293F人胚肾细胞

注意：贴壁较弱，发货易漂浮聚集是正常现象，按要求处理后可以恢复正常状态。

仅供科研使用，不可用于临床诊断和治疗

冻存细胞接收后的处理：

1）干冰运输，收到细胞后推荐直接复苏1管，另一管放入-80度冰箱保存过夜后转入液氮，细胞直接转入液氮暂存可能导致细胞复苏率降低。

2）收到细胞后，若发现干冰已经完全挥发、冻存管瓶盖破裂脱落,请立即拍照后与我们联系。

复苏细胞接收后的处理：

1）收到细胞后，请首先检查培养瓶是否破损或漏液，培养液是否混浊，如有漏液及培养液混浊情况请立即拍照把图片发给我们。

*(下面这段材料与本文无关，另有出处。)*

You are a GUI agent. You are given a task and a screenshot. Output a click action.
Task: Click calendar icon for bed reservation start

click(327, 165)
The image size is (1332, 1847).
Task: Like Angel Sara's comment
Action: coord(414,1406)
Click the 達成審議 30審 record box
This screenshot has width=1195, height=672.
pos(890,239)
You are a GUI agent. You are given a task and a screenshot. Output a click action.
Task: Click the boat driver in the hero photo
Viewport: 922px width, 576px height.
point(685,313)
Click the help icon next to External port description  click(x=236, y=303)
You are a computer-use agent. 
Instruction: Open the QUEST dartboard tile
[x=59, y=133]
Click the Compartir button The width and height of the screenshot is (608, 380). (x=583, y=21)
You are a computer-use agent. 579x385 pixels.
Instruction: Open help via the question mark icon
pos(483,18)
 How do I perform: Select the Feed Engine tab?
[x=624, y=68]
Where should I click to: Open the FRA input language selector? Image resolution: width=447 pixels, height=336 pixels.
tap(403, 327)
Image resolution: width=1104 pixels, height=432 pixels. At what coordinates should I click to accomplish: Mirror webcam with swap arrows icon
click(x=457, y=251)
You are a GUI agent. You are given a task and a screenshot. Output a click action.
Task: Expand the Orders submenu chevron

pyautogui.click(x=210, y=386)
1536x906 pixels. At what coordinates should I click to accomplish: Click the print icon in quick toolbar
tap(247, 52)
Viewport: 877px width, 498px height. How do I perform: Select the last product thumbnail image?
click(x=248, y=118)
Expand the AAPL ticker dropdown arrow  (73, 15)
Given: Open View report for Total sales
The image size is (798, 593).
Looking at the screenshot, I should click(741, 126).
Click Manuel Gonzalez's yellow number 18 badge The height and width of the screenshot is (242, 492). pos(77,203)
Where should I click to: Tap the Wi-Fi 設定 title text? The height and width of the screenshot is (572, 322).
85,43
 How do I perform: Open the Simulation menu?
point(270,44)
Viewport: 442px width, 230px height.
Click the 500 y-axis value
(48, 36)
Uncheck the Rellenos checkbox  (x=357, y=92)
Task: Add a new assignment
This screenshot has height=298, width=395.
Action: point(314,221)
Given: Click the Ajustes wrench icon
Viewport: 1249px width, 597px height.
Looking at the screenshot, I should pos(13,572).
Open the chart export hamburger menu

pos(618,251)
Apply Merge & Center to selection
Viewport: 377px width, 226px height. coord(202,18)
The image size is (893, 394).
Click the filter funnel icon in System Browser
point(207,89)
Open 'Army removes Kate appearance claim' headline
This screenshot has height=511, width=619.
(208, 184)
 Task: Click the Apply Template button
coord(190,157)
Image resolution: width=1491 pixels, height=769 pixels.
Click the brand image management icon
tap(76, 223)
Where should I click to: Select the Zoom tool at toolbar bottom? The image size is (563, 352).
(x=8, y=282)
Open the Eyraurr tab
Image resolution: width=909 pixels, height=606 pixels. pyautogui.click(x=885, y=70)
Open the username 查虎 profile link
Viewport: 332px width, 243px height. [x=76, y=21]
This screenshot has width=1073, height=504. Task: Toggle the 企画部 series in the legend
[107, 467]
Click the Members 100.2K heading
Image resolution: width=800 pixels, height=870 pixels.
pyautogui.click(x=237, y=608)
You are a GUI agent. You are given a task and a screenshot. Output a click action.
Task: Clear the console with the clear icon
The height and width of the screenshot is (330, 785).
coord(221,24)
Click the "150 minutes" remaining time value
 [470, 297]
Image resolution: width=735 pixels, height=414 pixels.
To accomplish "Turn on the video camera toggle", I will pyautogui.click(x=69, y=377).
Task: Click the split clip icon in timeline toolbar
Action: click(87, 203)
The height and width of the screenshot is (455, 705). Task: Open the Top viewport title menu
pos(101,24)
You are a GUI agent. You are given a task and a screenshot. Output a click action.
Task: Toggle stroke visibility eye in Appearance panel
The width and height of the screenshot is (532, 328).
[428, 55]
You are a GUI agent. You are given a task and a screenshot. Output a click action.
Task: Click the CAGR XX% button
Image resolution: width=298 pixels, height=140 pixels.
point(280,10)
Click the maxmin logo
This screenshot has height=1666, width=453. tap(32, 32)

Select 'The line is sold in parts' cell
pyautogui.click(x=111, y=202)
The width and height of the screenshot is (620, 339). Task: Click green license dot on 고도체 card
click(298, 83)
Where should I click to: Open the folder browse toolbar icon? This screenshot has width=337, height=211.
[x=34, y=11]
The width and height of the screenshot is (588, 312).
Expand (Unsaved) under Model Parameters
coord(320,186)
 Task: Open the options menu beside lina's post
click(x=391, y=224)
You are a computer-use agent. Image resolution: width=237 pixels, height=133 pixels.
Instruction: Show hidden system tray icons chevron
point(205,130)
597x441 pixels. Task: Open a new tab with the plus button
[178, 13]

2）在显微镜下确认细胞状态并拍照100倍和200倍的照片2~3组以及培养瓶外观照留存。

3）75%酒精消毒瓶身后放培养箱中静置4-6h后，在显微镜下确认细胞状态并拍照100倍和200倍的照片，若有贴壁细胞脱落，可收集上清离心，1000rpm离心5min，离心后弃去上清，用新鲜完全培养基重悬后加入T25培养瓶或60mm皿中，补加适量培养基，T25培养瓶加6-8ml培养基。

3）建议收到当天不要消化处理，如果细胞长满90%，可选择传代处理。

4）如您收到细胞7天内没有反馈相关问题，出现的细胞问题将不提供免费重发服务。

注：发货用培养基不可再次用来培养细胞

细胞培养方法：

1、细胞传代：细胞密度达到80-90%时即可传代

①弃去培养上清，用PBS或生理盐水清洗1-2次；

②加入 1~2ml0.25%胰酶（T25瓶），使胰酶覆盖整个瓶或皿底细胞，盖好放入培养箱消化；

③细胞消化0.5-2min（具体时间根据镜下形态判断，难消化细胞可适当延长消化时间），显微镜下观察细胞，细胞回缩，即将脱壁而未脱壁时（可用枪轻轻吹打确认细胞是否脱壁），加入新鲜的完全培养基终止消化（若消化过度可能会对细胞存活率产生较大影响）；

④将细胞悬液1000RPM左右条件下离心4min，弃上清；

⑤加1-2ml新鲜完全培养基吹匀重悬后按照1:2比例加入2个T25培养瓶或60mm皿中，补加适量培养基，T25培养瓶加6-8ml培养基；

⑥悬浮细胞直接离心收集，细胞沉淀重悬后分到新培养瓶中。

注：第一次传代推荐1:2传代，后续可根据细胞生长以及客户需求自行确定。

2、细胞复苏：

①将冻存管在37℃温水中快速摇晃融化，时间1min左右，加入4-5ml培养基混匀；

②在1000RPM左右条件下离心4min，弃上清,加1-2ml新鲜完全培养基吹匀，将细胞悬液加入T25培养瓶或者60mm培养皿中，补加适量培养基，T25培养瓶加6-8ml培养基。

3、细胞冻存：待细胞生长状态良好时进行细胞冻存

①弃去培养上清，用PBS或生理盐水清洗1-2次，加入2 ml0.25%胰酶（T25瓶），使胰酶覆盖整个瓶或皿底细胞，盖好放入培养箱消化；

②细胞消化0.5-2min（具体时间根据镜下形态判断），显微镜下观察细胞，细胞回缩，即将脱壁而未脱壁时（可用枪轻轻吹打确认细胞是否脱壁），加入培养基终止消化（若消化过度可能会对细胞存活率产生较大影响）；

③将细胞悬液1000RPM左右条件下离心4min，弃上清，加入配制好的冻存培养液重悬细胞，冻存液的添加量按细胞最终浓度为1~10×10⁶/ml添加；

④将冻存管放入程序降温盒，放入-80℃冰箱，4小时后将冻存管转入液氮罐储存。